#### [ABOUT THIS EXERCISE]
Go over the records and copy every line with the string "button".

(Dataset entries)
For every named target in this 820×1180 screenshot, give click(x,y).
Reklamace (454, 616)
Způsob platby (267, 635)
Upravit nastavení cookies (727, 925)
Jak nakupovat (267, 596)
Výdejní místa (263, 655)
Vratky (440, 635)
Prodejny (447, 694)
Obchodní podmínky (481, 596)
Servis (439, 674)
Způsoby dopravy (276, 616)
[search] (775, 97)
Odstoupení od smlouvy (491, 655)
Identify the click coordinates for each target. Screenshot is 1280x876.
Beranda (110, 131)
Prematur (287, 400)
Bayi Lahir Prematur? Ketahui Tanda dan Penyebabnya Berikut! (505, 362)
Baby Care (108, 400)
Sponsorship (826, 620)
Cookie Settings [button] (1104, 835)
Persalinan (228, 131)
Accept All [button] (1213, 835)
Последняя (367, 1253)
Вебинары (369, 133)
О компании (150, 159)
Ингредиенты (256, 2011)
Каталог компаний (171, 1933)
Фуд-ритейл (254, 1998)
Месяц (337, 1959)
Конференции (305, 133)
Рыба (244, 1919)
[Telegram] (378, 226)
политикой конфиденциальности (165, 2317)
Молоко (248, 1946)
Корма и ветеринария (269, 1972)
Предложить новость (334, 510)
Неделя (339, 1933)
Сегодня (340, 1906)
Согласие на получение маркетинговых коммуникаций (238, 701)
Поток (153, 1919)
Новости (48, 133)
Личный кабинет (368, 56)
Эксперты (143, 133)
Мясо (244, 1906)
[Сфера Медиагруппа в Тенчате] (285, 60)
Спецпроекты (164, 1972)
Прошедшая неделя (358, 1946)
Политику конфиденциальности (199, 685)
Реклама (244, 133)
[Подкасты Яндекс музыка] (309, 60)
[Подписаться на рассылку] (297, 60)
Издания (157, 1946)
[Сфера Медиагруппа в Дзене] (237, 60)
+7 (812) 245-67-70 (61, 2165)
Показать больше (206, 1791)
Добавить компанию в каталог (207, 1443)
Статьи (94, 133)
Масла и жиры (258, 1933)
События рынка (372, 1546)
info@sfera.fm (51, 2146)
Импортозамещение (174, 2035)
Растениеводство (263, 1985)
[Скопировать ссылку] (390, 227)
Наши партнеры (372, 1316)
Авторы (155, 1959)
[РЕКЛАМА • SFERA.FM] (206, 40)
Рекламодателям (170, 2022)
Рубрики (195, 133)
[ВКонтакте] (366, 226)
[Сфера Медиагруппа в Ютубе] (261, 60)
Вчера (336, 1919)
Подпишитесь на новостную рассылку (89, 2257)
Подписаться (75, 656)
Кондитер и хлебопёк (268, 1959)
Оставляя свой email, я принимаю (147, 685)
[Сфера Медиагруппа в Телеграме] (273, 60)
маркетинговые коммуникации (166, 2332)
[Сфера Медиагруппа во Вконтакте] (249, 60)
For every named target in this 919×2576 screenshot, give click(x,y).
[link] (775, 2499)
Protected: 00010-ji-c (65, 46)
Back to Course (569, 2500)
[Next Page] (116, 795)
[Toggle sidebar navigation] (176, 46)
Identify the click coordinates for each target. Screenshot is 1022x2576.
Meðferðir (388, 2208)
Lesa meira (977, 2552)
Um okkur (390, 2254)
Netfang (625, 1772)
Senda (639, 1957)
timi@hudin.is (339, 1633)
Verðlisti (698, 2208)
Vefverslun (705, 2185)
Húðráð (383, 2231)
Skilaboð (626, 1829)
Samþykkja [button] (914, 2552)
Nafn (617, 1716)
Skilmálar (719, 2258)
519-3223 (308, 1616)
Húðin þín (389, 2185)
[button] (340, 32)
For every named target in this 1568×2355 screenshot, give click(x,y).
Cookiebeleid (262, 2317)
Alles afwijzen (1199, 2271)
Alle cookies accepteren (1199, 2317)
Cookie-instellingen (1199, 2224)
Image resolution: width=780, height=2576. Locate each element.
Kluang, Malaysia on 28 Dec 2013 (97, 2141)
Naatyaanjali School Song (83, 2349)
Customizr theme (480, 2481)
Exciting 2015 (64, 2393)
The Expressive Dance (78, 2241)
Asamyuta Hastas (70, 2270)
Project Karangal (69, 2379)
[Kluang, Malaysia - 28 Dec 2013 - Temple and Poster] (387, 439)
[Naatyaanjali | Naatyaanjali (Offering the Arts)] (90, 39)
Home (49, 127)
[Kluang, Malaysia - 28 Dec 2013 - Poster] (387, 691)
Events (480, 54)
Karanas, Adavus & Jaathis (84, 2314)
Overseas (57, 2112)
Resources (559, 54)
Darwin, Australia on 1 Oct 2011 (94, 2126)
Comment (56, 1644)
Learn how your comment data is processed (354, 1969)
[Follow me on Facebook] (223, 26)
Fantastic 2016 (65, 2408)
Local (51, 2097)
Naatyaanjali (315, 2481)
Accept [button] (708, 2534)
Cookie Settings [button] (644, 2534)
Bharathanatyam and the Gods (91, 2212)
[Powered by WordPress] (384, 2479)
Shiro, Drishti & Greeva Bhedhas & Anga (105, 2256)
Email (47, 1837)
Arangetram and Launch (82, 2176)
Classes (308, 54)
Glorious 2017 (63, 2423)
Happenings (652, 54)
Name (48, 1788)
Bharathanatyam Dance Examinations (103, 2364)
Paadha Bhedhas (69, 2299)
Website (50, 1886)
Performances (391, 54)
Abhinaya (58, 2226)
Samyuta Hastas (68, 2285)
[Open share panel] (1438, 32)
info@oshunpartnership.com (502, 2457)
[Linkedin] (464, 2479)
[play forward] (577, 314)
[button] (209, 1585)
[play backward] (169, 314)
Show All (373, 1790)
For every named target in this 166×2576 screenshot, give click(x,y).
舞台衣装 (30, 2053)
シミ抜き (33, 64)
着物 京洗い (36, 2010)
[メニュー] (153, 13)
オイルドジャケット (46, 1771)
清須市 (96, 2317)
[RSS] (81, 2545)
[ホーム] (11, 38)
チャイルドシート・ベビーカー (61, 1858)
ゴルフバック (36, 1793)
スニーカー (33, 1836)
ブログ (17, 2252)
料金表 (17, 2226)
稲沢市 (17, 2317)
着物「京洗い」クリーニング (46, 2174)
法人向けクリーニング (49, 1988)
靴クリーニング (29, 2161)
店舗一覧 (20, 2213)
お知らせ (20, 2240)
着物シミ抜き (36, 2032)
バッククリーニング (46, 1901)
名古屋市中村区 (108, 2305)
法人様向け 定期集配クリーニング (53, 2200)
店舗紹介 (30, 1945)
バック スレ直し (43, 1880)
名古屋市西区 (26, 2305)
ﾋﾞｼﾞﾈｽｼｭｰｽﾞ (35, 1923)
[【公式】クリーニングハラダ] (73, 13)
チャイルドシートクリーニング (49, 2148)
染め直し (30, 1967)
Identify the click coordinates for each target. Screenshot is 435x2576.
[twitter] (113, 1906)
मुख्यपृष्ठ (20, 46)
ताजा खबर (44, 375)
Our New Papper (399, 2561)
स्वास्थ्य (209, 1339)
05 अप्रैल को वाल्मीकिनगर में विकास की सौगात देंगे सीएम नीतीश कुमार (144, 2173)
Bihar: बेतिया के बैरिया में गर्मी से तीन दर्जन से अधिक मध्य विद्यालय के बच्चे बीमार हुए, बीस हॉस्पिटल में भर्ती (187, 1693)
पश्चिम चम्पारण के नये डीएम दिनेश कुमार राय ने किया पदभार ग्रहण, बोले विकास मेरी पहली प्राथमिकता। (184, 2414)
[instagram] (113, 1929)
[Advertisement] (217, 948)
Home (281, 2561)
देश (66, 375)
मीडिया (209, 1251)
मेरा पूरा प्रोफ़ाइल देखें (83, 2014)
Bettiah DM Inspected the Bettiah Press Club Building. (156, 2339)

#### [EXPECTED ANSWER]
Cookie Settings [button] (1104, 835)
Accept All [button] (1213, 835)
Samþykkja [button] (914, 2552)
[button] (340, 32)
Accept [button] (708, 2534)
Cookie Settings [button] (644, 2534)
[button] (209, 1585)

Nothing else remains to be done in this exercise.